- Women of Empire: Nineteenth-Century Army Officers’ Wives in India and the U.S. West by Verity McInnis
By Verity McInnis. Norman: University of Oklahoma Press, 2017. ix + 285 pp. Illustrations, table, notes, bibliography, index. $34.95 cloth.
Verity McInnis’s Women of Empire follows American and British women as they accompanied their army officer husbands across continents to set up new lives as representatives of their nation’s empire. Using the women’s journals and letters as a window into their lives, McInnis follows the women as they negotiated relationships with each other, domestic servants, local peoples, and other military officials. These relationships, along with the women’s explicit and implicit roles within the imperial community, provided women with a fluid space in which to exercise newfound power. That power was, of course, limited by the gendered and marital hierarchies that framed women’s worlds, but McInnis successfully demonstrates that life in the empire offered women newfound opportunities and symbolic importance. Women of Empire thus does the important recuperative work of adding women to the history of the American and British empires, but it also does more than that. It places gender at the heart of the history of empire and demonstrates that gender is essential to understanding the ways empire functioned and was maintained on a daily basis.

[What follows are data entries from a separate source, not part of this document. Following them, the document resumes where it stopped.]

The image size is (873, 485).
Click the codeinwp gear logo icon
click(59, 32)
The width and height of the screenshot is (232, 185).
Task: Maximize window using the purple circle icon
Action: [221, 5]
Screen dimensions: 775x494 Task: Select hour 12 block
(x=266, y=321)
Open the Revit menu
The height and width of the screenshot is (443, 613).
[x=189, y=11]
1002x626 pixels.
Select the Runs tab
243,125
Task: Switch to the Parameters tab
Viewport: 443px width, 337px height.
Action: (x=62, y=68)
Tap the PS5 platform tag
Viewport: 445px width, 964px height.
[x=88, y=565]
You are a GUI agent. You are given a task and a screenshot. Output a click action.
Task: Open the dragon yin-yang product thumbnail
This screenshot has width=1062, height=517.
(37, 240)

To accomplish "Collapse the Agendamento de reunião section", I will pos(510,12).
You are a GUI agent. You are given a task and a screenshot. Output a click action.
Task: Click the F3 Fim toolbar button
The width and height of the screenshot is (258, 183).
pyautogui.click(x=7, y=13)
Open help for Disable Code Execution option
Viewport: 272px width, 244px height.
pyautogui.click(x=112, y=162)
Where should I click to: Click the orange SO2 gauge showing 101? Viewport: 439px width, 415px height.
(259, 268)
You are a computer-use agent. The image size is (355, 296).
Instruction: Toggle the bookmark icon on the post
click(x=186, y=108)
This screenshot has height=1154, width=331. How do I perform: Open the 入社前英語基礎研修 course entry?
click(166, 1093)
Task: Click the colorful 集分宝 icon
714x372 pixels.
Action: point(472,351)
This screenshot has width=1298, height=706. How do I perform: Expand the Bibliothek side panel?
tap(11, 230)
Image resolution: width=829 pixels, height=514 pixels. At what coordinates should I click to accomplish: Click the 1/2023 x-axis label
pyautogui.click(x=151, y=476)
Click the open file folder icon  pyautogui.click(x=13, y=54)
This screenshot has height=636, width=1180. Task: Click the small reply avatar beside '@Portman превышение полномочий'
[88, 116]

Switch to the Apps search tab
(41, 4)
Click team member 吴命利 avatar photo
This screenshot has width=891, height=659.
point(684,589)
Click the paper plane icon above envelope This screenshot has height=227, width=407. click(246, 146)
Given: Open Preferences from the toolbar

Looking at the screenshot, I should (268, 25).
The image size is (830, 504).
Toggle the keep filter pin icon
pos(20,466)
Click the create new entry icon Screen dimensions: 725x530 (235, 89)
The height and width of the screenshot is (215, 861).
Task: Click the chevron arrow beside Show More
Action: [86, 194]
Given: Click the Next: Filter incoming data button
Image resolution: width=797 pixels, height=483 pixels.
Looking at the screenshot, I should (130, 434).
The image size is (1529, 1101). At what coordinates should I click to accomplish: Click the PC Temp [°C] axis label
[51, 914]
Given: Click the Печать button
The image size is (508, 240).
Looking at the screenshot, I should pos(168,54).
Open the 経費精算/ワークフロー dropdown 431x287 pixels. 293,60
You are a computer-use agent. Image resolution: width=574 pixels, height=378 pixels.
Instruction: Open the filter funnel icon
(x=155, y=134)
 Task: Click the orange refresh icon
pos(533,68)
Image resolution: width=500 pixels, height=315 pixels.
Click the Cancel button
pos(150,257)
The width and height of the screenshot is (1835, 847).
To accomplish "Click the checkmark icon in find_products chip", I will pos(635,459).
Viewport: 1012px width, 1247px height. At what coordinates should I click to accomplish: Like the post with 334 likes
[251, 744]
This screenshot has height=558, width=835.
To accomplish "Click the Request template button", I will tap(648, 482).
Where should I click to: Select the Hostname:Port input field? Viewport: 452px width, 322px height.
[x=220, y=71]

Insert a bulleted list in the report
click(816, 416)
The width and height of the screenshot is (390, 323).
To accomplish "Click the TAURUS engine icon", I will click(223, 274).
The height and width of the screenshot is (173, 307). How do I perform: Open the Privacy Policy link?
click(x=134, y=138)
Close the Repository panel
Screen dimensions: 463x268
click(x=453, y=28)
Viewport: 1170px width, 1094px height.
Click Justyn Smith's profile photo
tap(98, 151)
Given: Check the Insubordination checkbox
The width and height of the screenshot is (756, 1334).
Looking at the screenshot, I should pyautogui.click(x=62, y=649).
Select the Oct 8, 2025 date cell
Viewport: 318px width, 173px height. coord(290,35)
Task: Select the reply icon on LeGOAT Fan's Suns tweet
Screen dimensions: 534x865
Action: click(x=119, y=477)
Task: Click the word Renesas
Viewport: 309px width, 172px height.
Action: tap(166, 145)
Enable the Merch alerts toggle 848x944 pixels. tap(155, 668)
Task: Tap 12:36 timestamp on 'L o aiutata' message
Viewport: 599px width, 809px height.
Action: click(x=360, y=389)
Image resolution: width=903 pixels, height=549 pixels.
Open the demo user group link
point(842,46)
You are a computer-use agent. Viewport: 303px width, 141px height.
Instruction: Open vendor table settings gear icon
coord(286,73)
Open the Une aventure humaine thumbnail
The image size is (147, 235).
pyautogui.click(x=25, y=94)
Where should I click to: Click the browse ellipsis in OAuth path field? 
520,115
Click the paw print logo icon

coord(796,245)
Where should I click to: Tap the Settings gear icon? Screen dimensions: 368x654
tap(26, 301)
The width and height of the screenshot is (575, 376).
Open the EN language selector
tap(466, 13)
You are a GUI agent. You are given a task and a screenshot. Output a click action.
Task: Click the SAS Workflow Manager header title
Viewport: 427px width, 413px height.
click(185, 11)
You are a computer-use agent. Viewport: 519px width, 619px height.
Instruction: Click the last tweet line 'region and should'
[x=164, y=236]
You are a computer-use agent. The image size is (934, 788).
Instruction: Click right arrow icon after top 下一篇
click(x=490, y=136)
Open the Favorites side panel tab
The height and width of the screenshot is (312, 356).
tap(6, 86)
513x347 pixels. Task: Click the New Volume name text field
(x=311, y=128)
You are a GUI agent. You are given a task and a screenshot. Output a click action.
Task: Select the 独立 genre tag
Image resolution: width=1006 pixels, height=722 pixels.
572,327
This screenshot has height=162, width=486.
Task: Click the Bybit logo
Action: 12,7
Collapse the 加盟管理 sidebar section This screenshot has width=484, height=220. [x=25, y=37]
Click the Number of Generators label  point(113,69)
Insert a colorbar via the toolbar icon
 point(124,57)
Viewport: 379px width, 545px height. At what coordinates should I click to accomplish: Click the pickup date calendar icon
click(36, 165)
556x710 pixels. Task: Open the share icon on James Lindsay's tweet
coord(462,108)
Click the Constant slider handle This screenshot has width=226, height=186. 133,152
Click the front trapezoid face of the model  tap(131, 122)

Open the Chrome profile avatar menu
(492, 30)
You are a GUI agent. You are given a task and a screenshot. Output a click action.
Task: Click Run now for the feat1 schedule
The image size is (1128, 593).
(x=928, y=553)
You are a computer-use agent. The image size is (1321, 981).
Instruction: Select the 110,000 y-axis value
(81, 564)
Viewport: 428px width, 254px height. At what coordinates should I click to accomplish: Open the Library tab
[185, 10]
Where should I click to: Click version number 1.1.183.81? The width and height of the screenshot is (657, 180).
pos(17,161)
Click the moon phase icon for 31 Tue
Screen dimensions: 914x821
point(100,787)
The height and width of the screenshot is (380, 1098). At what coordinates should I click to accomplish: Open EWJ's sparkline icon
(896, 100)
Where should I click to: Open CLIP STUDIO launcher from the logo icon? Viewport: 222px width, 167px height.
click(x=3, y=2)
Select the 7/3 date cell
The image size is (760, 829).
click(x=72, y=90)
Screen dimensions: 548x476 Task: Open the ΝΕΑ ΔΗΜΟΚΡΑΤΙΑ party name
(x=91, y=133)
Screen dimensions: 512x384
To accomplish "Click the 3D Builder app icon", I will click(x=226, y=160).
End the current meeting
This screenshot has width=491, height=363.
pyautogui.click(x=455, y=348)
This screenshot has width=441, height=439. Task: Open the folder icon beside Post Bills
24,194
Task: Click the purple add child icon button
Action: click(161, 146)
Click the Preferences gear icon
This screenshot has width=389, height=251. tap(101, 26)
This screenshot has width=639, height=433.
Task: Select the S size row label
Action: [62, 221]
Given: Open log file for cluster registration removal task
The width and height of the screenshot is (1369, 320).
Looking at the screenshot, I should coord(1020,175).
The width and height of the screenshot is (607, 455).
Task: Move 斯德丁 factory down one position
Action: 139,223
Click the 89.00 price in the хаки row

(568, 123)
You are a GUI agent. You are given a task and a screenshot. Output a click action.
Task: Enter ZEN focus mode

McInnis reconstructs this gendered empire by examining the ways wives embraced the military and national mission and then enacted its aims in their everyday lives. As they set up housekeeping in far-flung locations, greeted—and sometimes rejected—newcomers to the communities, hosted parties, participated in official events, and managed the daily affairs of their homes, women engaged in much of the work common for women of their time. Yet these social activities also provided women with a degree of power not held in the metropole. Officers’ wives gained a degree of power commensurate with that of their husbands’ rank and acted as gatekeepers to an exclusive social network that wielded great power for both men and women. Even women’s dress and home décor assumed weighty significance as emblems of national power and prestige. As McInnis argues, every aspect of women’s lives on the outskirts of empire reconstructed the familiar class and racial hierarchies that bolstered their nation’s empires, making army officer wives “imperial ambassadors” (10).
Women of Empire joins a growing list of works that place gender at the center of the story of empire and foreign relations more generally, a list that begins with Kristin L. Hoganson and includes works by Laura Briggs, Philippa Levine, Anne McClintock, Donna Alvah, and Ann Laura Stoler, among many others. This work is an important addition to this growing field.